We especially love the front facelift, conducting with the materials at hand, and the custom-made crash bars Yann built from the 2.5 meters of steel tubing he had — no second chances! Then there’s the paint. Perhaps not surprising for a man who once designed the liveries for BMW Motorrad France’s racing team, it looks damn impressive, and Yann even designed the graphics for his Bell MX-9 helmet to match! Below, we get the full story on this BMW rally raider.
Funduro Rally Raider: Builder Interview
• Please tell us a bit about yourself, your history with motorcycles, and your workshop.

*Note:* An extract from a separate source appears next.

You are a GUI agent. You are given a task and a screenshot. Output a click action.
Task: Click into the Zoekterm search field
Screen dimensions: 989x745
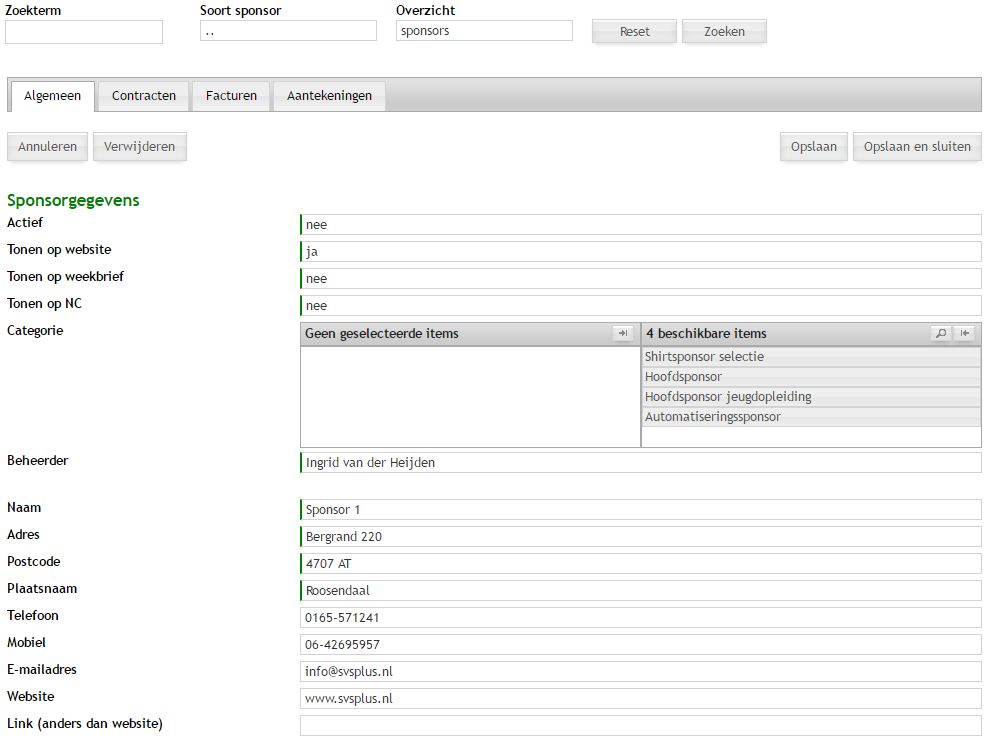[x=84, y=32]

The BCKustoms name was only created 10 years ago. It all started in March 2010, when I had the opportunity to create a company name after I designed the full line-up of the BMW Motorrad France Team racing at the Le Mans 24 Hours, the S1000RR race bike paint scheme included of course.
Then came the first bike, an XS650 bobber. Later, after a trip to the 2012 Daytona Bike Week and the AMA Pro Flat Track races, I started building trackers, which are now the main part of the business, race bikes and street trackers. But I like also to build bikes in segments that BCKustoms hasn’t yet reached, always with a racing paint scheme and race numbers… Wait for next one… It will be a great show!

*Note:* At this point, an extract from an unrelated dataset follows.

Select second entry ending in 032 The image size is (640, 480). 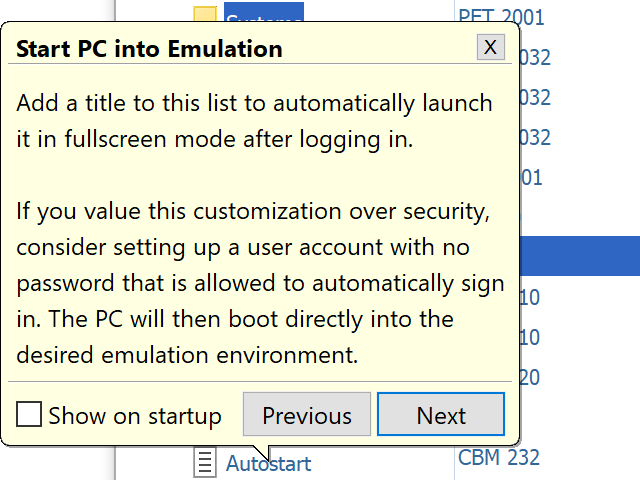pos(535,97)
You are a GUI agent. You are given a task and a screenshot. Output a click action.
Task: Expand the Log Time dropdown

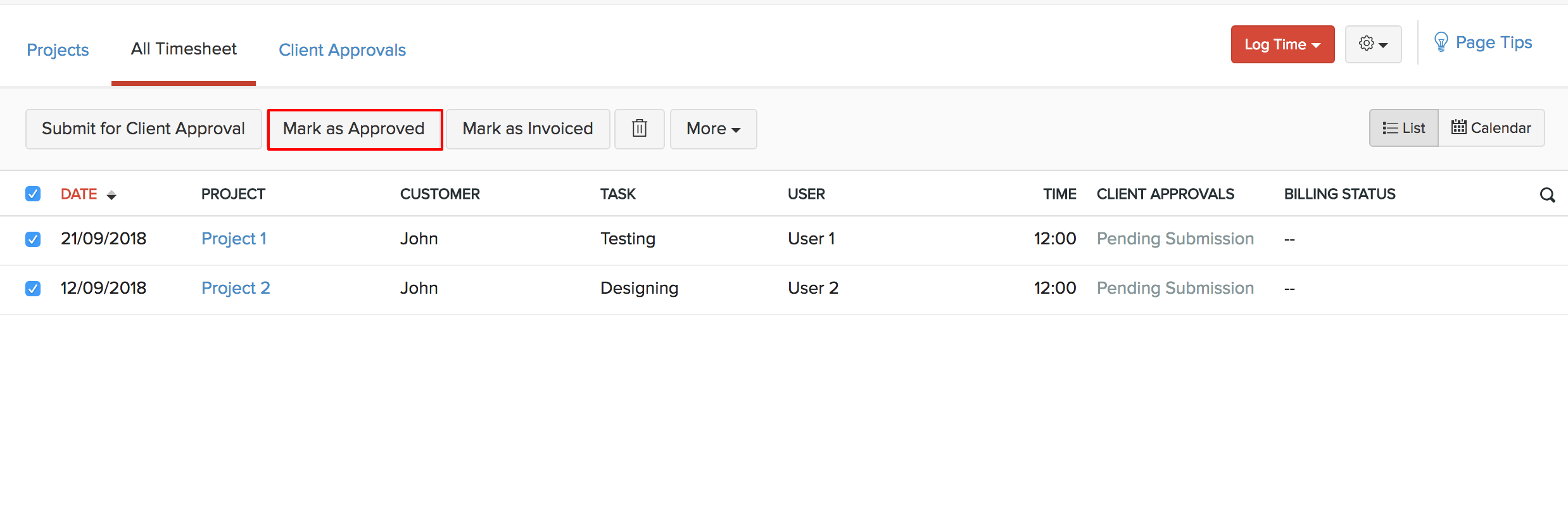click(1282, 44)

Meanwhile, my next project will be the 40th in 10 years, which is not too bad for a single man business. Learning with time extra skills to build custom motorcycles is the soul and what makes me smile every morning, switching on the lights in the workshop. Every day is a great day. I appreciate that.

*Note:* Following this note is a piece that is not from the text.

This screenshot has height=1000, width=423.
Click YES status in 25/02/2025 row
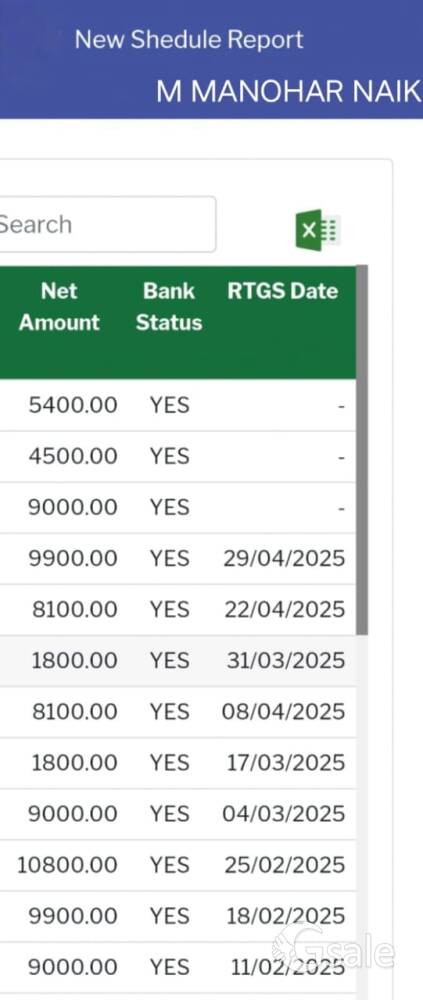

• What’s the make, model, and year of the bike?
Funny shit is I’ve been given this 1994 BMW F650 GS Funduro last year for my birthday by a guy who bought it three years ago to catch motivation to get his driving license… Never found time. So the story goes on again with BMW.
Bike condition was poor, big mileage. I kept the bike planning to go flat track training in the nearby fields, learning and falling on it, as it I wouldn’t have understood a few of the tips. Then, when the bike had been down a few times, the engine would have been removed to build a race bike for ovals, inspired by Harley-Davidson Rotax framers like Jay Springsteen used in the late 80s.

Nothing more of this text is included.